# My little shop



## bronson (Feb 4, 2012)

Hi i throught it was about time i posted some pics of my play area. So after 3 hours of cleaning and finding new homes for some stuff and finding stuff i forgot i had i took some pics. Here they are.

































The last photo is the shop foreman and the boss.


----------



## bronson (Feb 4, 2012)

Here are some photos of stuff i have made.








Here are some extras for the lathe









Here is my cart i use with my lathe


----------



## nsfr1206 (Feb 4, 2012)

Very nice! I enjoy seeing other's shops. How do you keep it so nice and neat?


----------



## lazylathe (Feb 4, 2012)

Nice looking shop!!
How about a work in progress on the beam engine??

I thought i recognized some of the stands you have in your shop so i checked your location!
Another one from Ontario!!! ;D

Andrew


----------



## bronson (Feb 4, 2012)

Well i cleaned the shop just for the pictures it was a mess from builting the tooling plate for my mill and i used a fly cutter those things make the biggest mess. 

Andrew thanks. A work in progress would be boring i have been working on and off on that thing for a year. Everytime i go to built something i needed a tool so i stopped builting engines and i am just builting new tooling. I just finished putting a new motor on the lathe too, so now i can do some threading because i now have reverse. If you are in orangeville any time just drop by.

Bronson


----------



## Herbiev (Feb 5, 2012)

Now thats what I call neat and tidy. It must be a pleasure to work in it. You've made me feel guilty. Gonna start my clean up tomorro :big:


----------



## willburrrr2003 (Feb 5, 2012)

You have a great little shop there  , love to pics of the foreman and boss hehe, they look happy to be helping out!

Regards,

  Will


----------



## bronson (Feb 5, 2012)

> **WORK INSTRUCTIONS**
1 - Please output the part of the shop thread that opens with the words containing "Well i cleaned" and closes with "Herbiev (Feb 5, 2012)".
2 - Write the next part of the forum thread about the home workshop, picking up from its final line.
None of the lines after this point relate to the shop thread.

> **DATASET CONTENT**
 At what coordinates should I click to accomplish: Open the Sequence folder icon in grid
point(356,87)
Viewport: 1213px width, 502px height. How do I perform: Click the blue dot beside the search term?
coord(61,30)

> **ANSWERS TO THE EXERCISE**
1 -
Well i cleaned the shop just for the pictures it was a mess from builting the tooling plate for my mill and i used a fly cutter those things make the biggest mess. 

Andrew thanks. A work in progress would be boring i have been working on and off on that thing for a year. Everytime i go to built something i needed a tool so i stopped builting engines and i am just builting new tooling. I just finished putting a new motor on the lathe too, so now i can do some threading because i now have reverse. If you are in orangeville any time just drop by.

Bronson


----------



## Herbiev (Feb 5, 2012)

2 -
Thanks guys i do enjoy my shop a lot when i have the time, now that the kids are a little older it is easier. My kids only come down for clean up they don't like the noise and when they help me clean up i can't find anything.lol Can't wait till they are old enough to enjoy the shop with me. Thanks again guys.

Bronson


----------



## steamer (Feb 5, 2012)

Nice looking SB Bronson!  Hope mine looks that nice when I'm done!

Dave


----------



## bronson (Feb 5, 2012)

Thanks steamer. I have been following your thread with great interest, iam glad you found half nuts for yours but i wanted to see you rebuild them. ;D

Bronson


----------



## lazylathe (Feb 5, 2012)

Thanks Bronson!
Will let you know if i am up in your area anytime!
The same goes for you if you find yourself down this way!

I have to agree, the shop is way to clean!!
Almost like mine today. I am tired of cleaning, moving and reorganising.
Have to get ready for the new mill next weekend! ;D

Andrew


----------



## steamer (Feb 5, 2012)

bronson  said:
			
		

> Thanks steamer. I have been following your thread with great interest, iam glad you found half nuts for yours but i wanted to see you rebuild them. ;D
> 
> Bronson



Alright...Alright.....I'll rebuild the pair I have.....but let me get some things done first!..... ;D


----------



## bronson (Feb 5, 2012)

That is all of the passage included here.